* _O QUE FAZER_
Selecione e copie cada linha do material em que aparece a palavra "Select". A distinção entre maiúsculas e minúsculas deve ser respeitada.

* _MATERIAL_
***
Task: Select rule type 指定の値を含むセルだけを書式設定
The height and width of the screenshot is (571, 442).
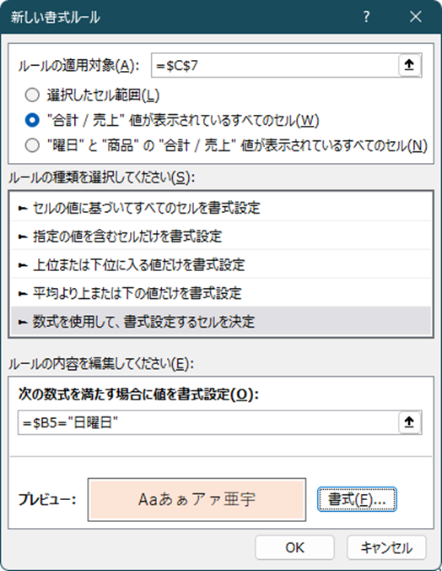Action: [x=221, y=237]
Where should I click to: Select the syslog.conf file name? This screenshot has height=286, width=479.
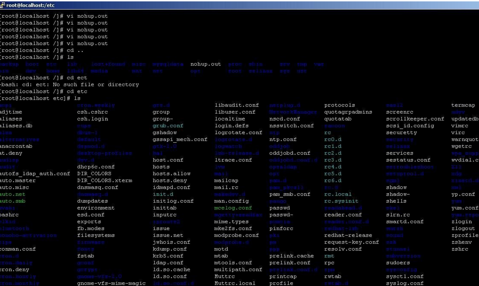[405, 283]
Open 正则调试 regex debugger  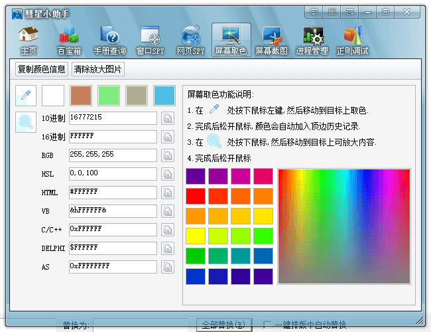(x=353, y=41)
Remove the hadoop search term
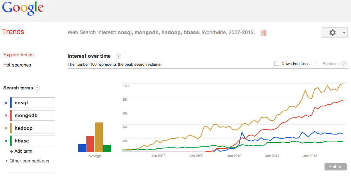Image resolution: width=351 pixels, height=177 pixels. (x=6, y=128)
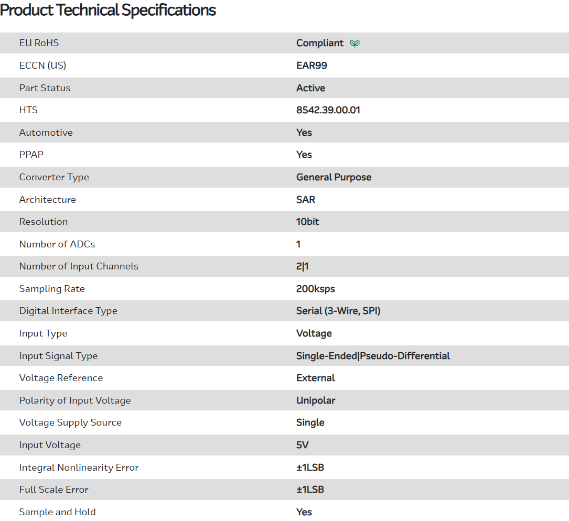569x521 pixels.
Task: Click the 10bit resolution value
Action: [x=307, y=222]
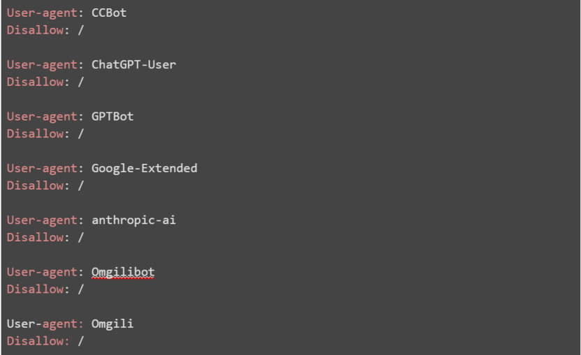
***
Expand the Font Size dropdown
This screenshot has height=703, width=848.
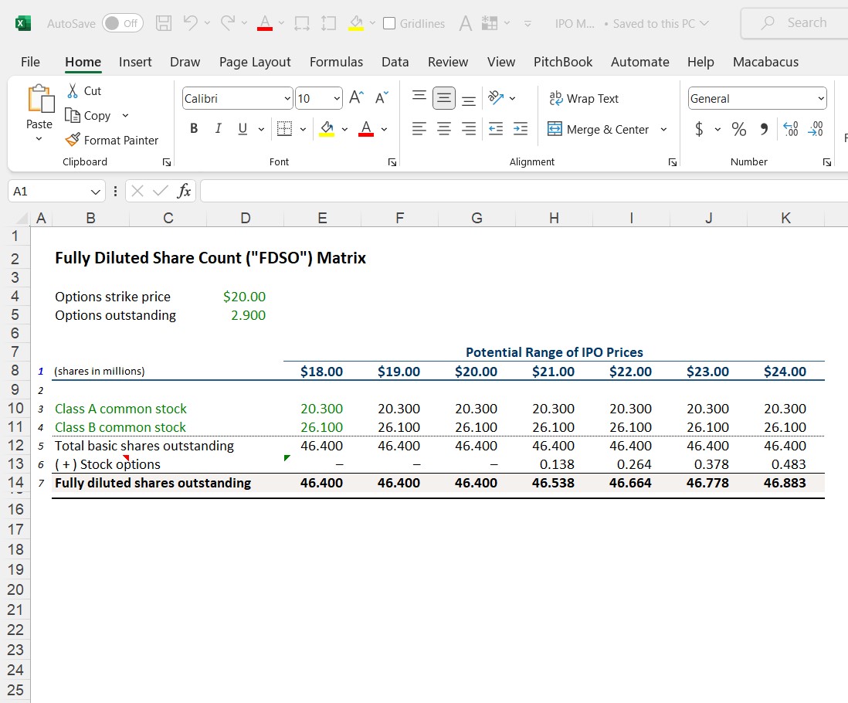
***
* _RESOLUÇÃO_
Task: Select rule type 指定の値を含むセルだけを書式設定
Where should I click to: Select the syslog.conf file name? This screenshot has height=286, width=479.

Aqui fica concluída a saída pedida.